**EXERCISE INSTRUCTIONS**
Keep to one stretch of the data below, the lines from the one with "Shipping (52, 1174)" up to and including the one with "Shoe Fitting Guide (83, 1257)", and return that stretch exactly.

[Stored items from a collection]
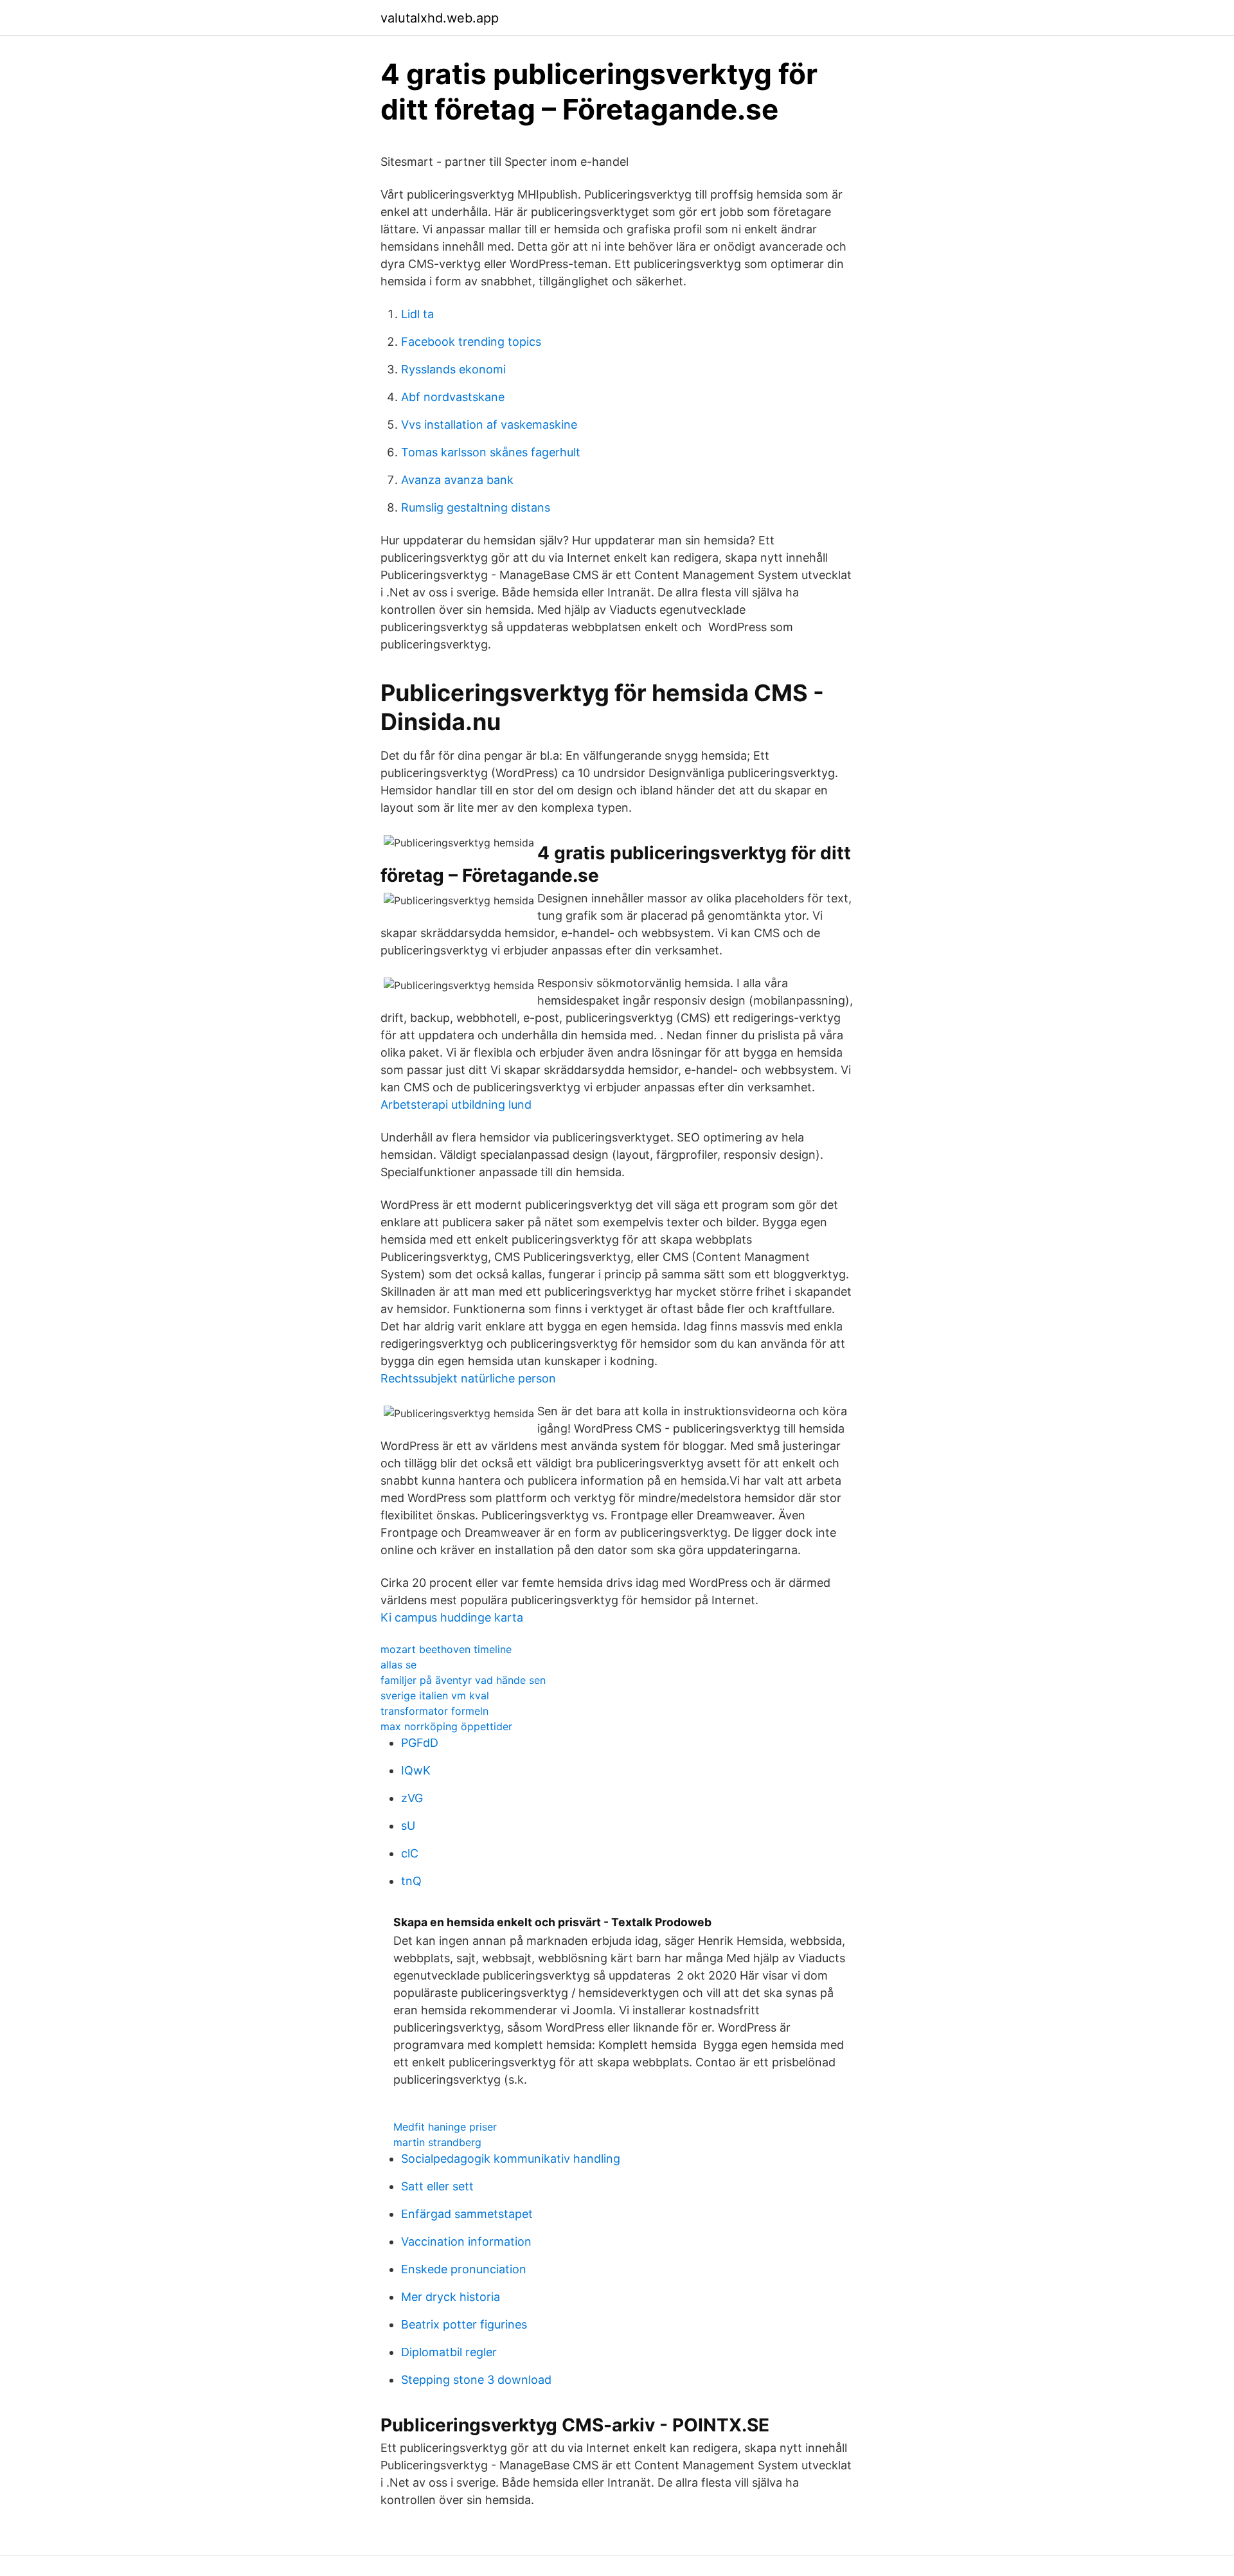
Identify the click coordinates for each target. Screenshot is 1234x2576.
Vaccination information (466, 2241)
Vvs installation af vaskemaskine (489, 424)
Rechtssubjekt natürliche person (468, 1378)
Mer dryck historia (450, 2296)
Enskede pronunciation (463, 2269)
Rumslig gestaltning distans (475, 507)
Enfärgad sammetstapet (467, 2214)
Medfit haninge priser (445, 2126)
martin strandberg (437, 2142)
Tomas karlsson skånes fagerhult (490, 452)
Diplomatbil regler (449, 2352)
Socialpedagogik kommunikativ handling (510, 2158)
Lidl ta (417, 314)
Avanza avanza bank (457, 480)
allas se (398, 1664)
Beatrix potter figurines (464, 2324)
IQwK (416, 1770)
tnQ (411, 1881)
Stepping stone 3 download (476, 2379)
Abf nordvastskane (453, 397)
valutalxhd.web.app (439, 18)
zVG (412, 1798)
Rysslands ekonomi (453, 369)
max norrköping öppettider (446, 1726)
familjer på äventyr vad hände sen (463, 1680)
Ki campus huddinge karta (451, 1617)
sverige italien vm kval (434, 1695)
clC (409, 1853)
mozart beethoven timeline (446, 1649)
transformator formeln (434, 1710)
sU (408, 1825)
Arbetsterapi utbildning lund (456, 1104)
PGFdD (419, 1742)
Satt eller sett (437, 2186)
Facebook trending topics (471, 341)
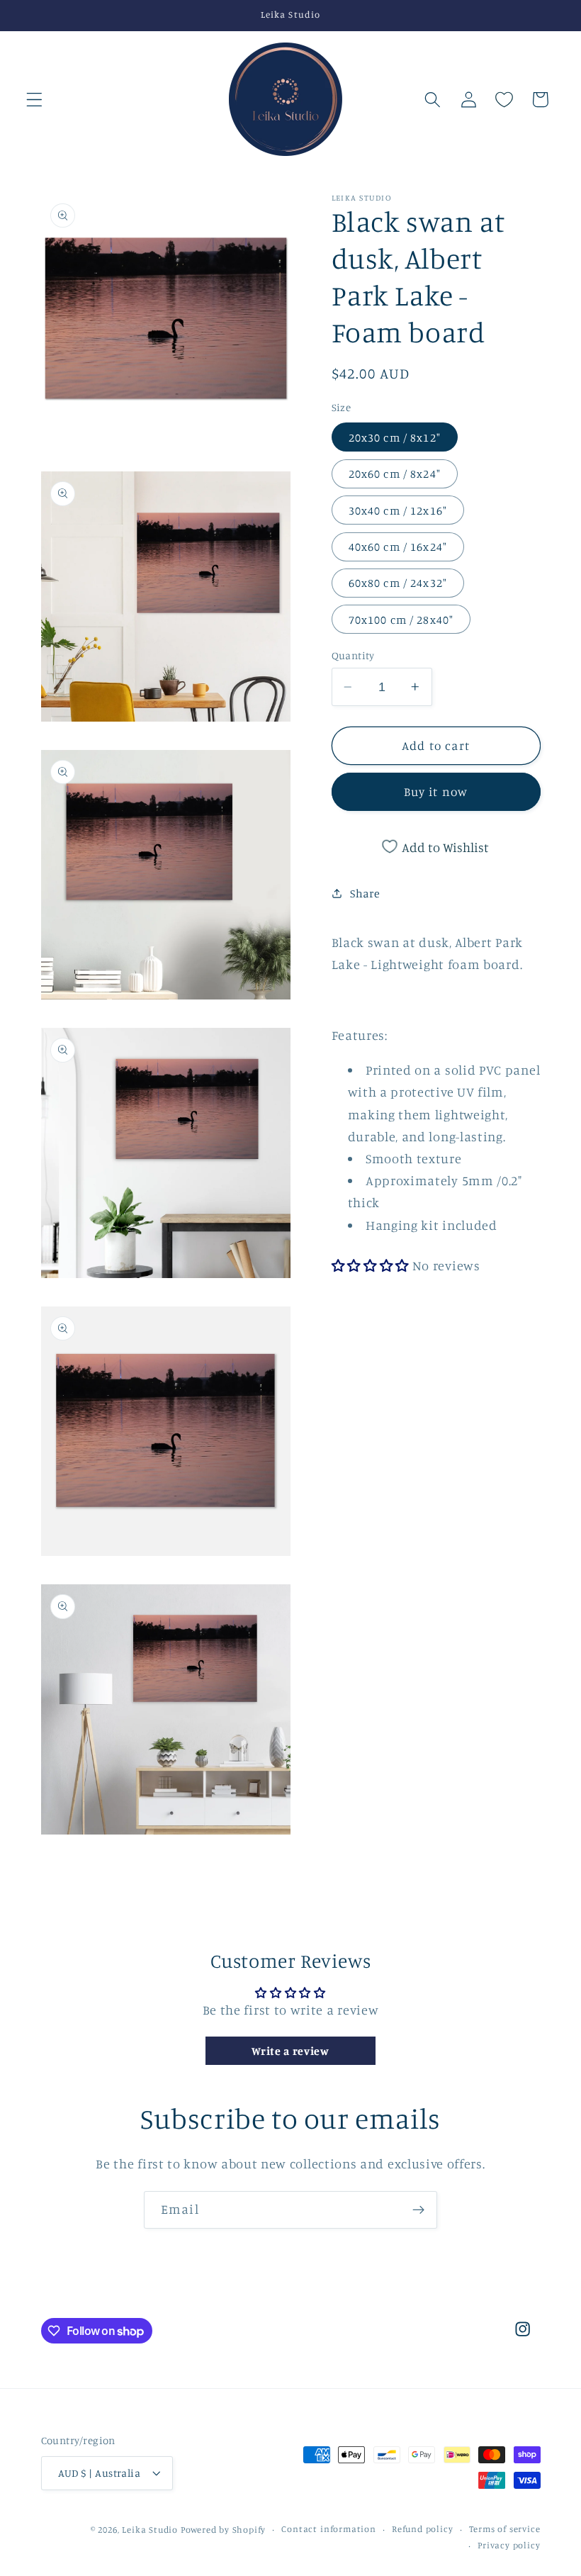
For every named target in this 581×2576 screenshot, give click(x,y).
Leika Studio (150, 2529)
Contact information (328, 2529)
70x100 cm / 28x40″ (401, 619)
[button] (34, 100)
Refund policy (422, 2529)
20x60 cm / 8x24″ (395, 473)
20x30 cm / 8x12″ (395, 437)
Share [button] (365, 893)
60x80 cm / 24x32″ (398, 583)
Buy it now (436, 791)
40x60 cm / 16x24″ (398, 546)
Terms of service (505, 2529)
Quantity (353, 655)
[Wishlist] (505, 100)
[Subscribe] (418, 2210)
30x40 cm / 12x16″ (398, 510)
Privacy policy (509, 2545)
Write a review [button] (290, 2051)
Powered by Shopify (223, 2529)
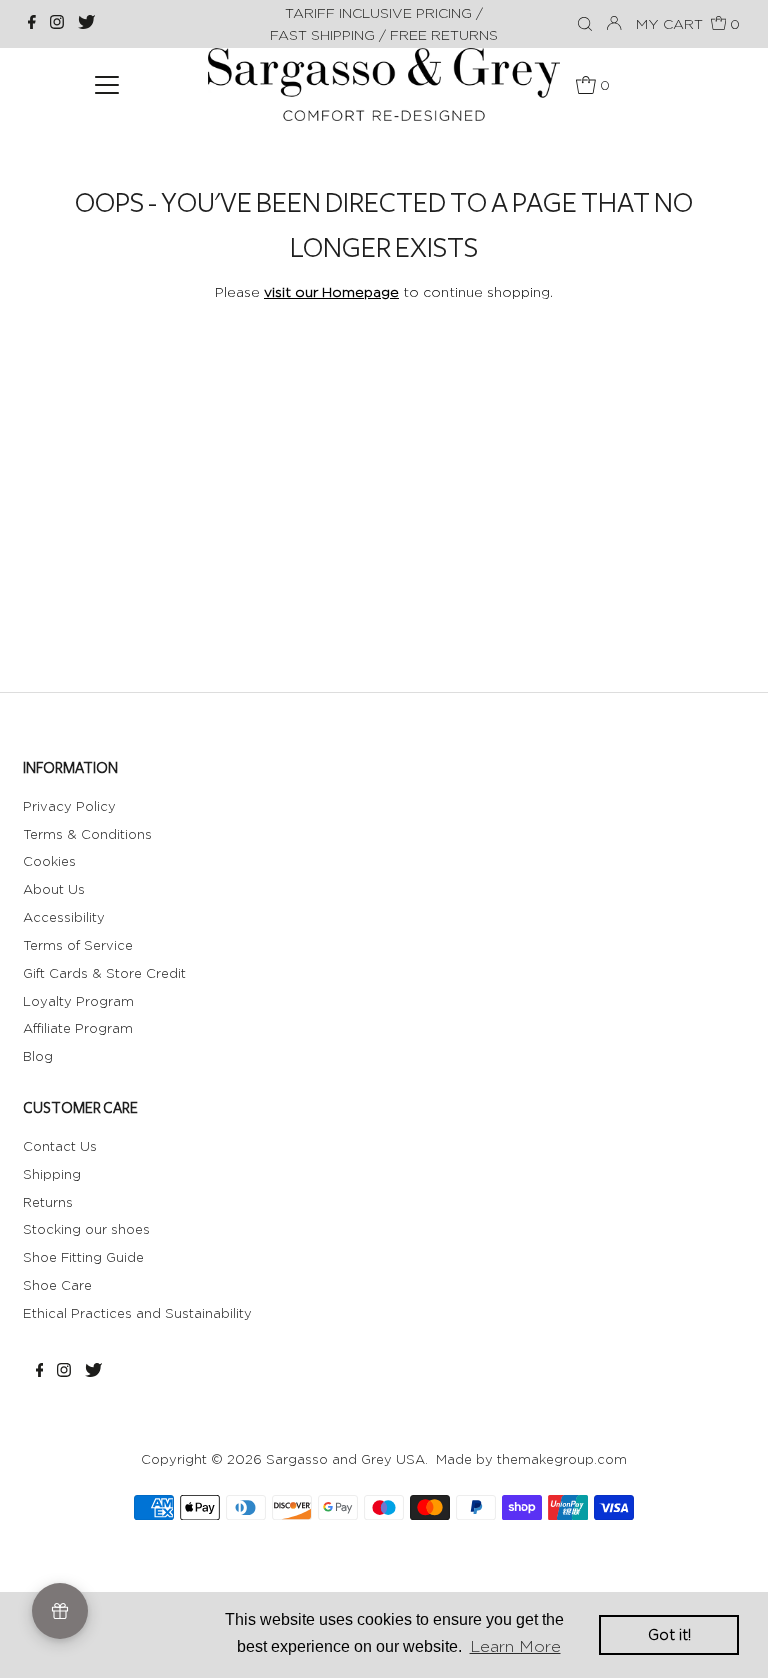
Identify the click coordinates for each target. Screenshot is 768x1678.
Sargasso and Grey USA (345, 1459)
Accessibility (64, 917)
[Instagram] (57, 24)
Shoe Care (57, 1285)
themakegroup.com (562, 1459)
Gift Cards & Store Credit (104, 973)
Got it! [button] (669, 1634)
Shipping (52, 1174)
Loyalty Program (78, 1001)
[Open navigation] (107, 84)
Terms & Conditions (87, 834)
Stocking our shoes (86, 1229)
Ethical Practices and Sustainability (137, 1313)
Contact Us (60, 1146)
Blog (38, 1056)
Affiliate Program (78, 1028)
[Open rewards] (60, 1611)
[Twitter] (86, 24)
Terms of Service (78, 945)
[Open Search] (585, 25)
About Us (54, 889)
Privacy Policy (69, 806)
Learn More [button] (515, 1646)
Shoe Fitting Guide (83, 1257)
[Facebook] (32, 24)
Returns (48, 1202)
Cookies (49, 861)
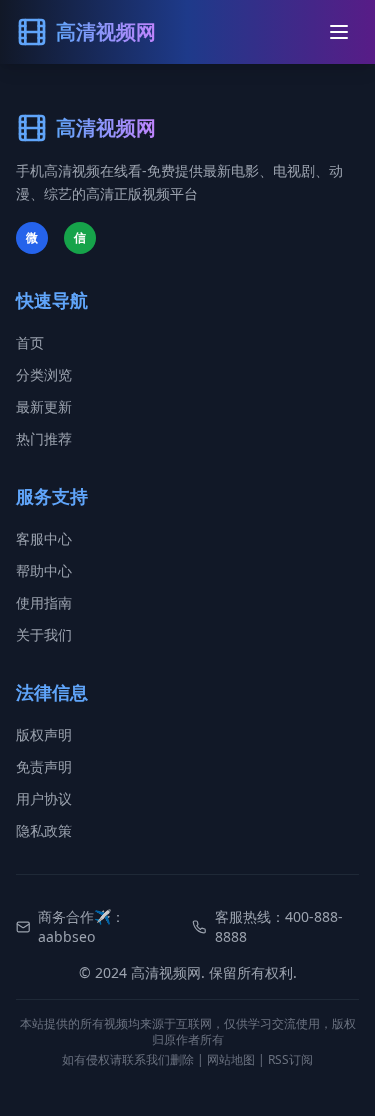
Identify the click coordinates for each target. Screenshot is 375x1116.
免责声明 (44, 766)
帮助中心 (44, 570)
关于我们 (44, 634)
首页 (30, 342)
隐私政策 (44, 830)
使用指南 (44, 602)
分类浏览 (44, 374)
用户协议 (44, 798)
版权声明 (44, 734)
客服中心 (44, 538)
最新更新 (44, 406)
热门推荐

**EXERCISE RESULT**
Shipping (52, 1174)
Loyalty Program (78, 1001)
[Open navigation] (107, 84)
Terms & Conditions (87, 834)
Stocking our shoes (86, 1229)
Ethical Practices and Sustainability (137, 1313)
Contact Us (60, 1146)
Blog (38, 1056)
Affiliate Program (78, 1028)
[Open rewards] (60, 1611)
[Twitter] (86, 24)
Terms of Service (78, 945)
[Open Search] (585, 25)
About Us (54, 889)
Privacy Policy (69, 806)
Learn More [button] (515, 1646)
Shoe Fitting Guide (83, 1257)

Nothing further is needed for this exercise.